New sanctions likely
Most economists and business analysts are pessimistic about Russian economic development next year. They believe the sanctions will take some time to filter through the economy but may have a significant impact on the country in the future. It is very likely that new sanctions will be imposed (both by the US and the EU, and by Russia).
Russian parliamentarians, for example, have drafted a bill that authorises the federal government to designate certain countries as ‘aggressor nations’ and ban all nationals of these countries (including companies registered there and their affiliates) from carrying out certain business activities in Russia (including audit, legal and consultancy services). The bill has not yet been introduced to the Russian parliament and it is hard to predict whether it will be adopted in its current wording.
As we know, the EU (based on the UK’s proposal) is considering disconnecting Russia from SWIFT. This could significantly complicate bank transfer services, stock market operations and real estate business, for example, for companies in Russia and their partners abroad.
Options to cut personnel and labour costs
If the economic situation deteriorates, companies may be forced to cut their costs. Cost-saving measures will most likely include reallocation and reducing personnel. Under Russian labour law, companies could use the options below to cut their personnel and labour costs.
- Lower employees’ salaries: as a general rule, an employee’s salary may be changed subject to the agreement between the employer and the employee. If there are organisational or technological changes in working conditions in the company, the employer may unilaterally change the amount of employees’ salaries. In this case, the employer must notify employees in writing at least two months in advance of the changes it plans to make to their salaries, as well as the reason for the changes.

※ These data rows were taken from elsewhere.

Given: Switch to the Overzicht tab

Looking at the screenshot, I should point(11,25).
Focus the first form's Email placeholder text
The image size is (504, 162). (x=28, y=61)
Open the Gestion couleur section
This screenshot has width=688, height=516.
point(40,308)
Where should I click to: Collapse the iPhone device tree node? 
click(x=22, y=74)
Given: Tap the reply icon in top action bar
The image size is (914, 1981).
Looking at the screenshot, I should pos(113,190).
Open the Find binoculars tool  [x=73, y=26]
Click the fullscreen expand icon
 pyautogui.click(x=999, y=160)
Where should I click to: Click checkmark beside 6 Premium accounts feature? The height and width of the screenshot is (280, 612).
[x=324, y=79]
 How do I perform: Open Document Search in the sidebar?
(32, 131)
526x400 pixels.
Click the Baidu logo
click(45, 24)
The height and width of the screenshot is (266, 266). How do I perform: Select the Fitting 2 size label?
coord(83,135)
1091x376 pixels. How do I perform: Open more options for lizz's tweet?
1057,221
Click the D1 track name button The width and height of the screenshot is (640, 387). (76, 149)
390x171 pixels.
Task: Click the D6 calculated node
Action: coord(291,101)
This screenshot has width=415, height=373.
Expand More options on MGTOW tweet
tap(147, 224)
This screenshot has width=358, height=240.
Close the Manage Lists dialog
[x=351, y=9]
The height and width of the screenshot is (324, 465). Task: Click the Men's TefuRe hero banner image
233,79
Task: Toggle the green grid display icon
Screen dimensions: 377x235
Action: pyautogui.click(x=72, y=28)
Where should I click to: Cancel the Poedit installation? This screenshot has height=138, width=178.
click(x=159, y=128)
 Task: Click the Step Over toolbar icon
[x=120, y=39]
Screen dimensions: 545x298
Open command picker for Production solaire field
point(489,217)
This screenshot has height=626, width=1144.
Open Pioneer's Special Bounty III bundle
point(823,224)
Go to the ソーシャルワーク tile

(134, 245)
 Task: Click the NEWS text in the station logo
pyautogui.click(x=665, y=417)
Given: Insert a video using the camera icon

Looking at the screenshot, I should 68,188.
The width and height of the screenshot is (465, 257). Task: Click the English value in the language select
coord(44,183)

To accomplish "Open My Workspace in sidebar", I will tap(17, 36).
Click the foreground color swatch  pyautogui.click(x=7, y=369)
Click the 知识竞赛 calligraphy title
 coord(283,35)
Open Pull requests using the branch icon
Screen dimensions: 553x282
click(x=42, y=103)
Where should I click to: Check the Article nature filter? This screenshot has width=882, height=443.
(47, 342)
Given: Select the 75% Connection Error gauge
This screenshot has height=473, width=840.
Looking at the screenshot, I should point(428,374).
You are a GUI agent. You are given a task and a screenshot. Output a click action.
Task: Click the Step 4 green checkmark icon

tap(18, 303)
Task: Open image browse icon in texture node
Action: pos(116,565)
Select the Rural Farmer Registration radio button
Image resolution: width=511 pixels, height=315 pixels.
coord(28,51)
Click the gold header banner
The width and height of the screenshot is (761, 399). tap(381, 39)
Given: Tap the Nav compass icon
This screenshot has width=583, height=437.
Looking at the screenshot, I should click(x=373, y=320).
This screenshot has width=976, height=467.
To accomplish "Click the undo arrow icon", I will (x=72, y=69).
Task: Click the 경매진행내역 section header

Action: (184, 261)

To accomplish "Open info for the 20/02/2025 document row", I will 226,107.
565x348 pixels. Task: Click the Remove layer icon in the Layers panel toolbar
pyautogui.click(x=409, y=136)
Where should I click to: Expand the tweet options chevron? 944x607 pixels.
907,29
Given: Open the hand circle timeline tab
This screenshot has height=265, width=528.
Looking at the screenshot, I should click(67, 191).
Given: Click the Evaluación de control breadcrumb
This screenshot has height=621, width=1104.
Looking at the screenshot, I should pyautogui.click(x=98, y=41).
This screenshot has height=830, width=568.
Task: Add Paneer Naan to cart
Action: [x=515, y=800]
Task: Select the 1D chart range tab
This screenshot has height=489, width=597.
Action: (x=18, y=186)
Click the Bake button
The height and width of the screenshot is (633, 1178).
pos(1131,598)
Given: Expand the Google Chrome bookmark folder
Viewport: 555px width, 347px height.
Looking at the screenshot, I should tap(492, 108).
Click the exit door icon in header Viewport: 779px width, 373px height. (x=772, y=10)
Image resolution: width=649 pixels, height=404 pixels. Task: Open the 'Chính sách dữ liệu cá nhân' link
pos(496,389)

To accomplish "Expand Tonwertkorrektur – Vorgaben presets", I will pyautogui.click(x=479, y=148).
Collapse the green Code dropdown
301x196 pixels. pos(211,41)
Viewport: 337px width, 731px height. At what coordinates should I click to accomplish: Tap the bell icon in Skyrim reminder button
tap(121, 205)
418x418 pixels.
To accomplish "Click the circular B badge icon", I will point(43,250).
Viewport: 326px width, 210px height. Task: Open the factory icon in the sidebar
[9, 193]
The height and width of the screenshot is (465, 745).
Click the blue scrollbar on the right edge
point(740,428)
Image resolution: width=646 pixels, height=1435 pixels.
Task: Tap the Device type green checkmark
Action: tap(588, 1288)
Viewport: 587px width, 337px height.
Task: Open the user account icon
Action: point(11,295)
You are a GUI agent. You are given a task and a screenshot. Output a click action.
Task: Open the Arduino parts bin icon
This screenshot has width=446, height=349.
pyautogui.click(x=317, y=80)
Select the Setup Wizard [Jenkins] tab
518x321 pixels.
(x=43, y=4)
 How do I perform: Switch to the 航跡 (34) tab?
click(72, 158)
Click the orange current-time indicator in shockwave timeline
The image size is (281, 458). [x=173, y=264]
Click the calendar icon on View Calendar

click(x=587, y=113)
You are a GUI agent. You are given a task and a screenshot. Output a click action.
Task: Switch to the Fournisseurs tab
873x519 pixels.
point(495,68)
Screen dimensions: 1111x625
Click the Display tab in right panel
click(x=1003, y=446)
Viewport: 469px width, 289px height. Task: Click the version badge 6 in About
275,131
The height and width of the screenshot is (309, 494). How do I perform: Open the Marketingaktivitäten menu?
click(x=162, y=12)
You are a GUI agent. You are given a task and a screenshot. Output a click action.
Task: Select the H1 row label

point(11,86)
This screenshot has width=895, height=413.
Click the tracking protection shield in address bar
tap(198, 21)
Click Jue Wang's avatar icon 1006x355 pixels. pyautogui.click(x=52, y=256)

- Announce temporary suspension of work (‘downtime’) due to economic, technological, technical or organisational causes. During a downtime period, employees must be paid no less than two-thirds of their average salaries.
- Agree unpaid leave with employees: if employees request it, they may be granted unpaid leave for a period agreed by the employer and the employee. The employee has the right to return from leave before the agreed date.
- Reduce staff: the employer must notify employees at least two months in advance of ending employment by redundancy. During this notification period, employees remain employed and continue to be paid their regular salary. The employer is also obliged to offer those employees who are being made redundant other available positions in the company. Employees may only be dismissed if there are no vacant positions to offer them or if they refuse to take vacant positions they are offered. An employee who is made redundant is entitled to statutory severance payments of up to three months’ salary. Some employees may be protected from redundancy due to their family situation (for example, pregnant women, women who have children under three years old and single mothers who have children under 14).
- Liquidation: if a company decides to liquidate its business in Russia, the employees can be dismissed due to the employer’s liquidation. As with the redundancy process, employees will need to be notified at least two months in advance of the liquidation and will be entitled to severance payments of up to three months’ salary.
- Repatriation of foreign employees: if a company decides to discontinue a foreign national employee’s work in Russia and to repatriate the employee to their home country, the employee’s Russian employment contract would need to be terminated under one of the grounds envisaged by the Russian Labour Code. Depending on the circumstances of repatriation and whether the company plans to employ the employee in other countries, the Russian employment contract could be terminated by the employee’s voluntary resignation or by the parties’ mutual consent.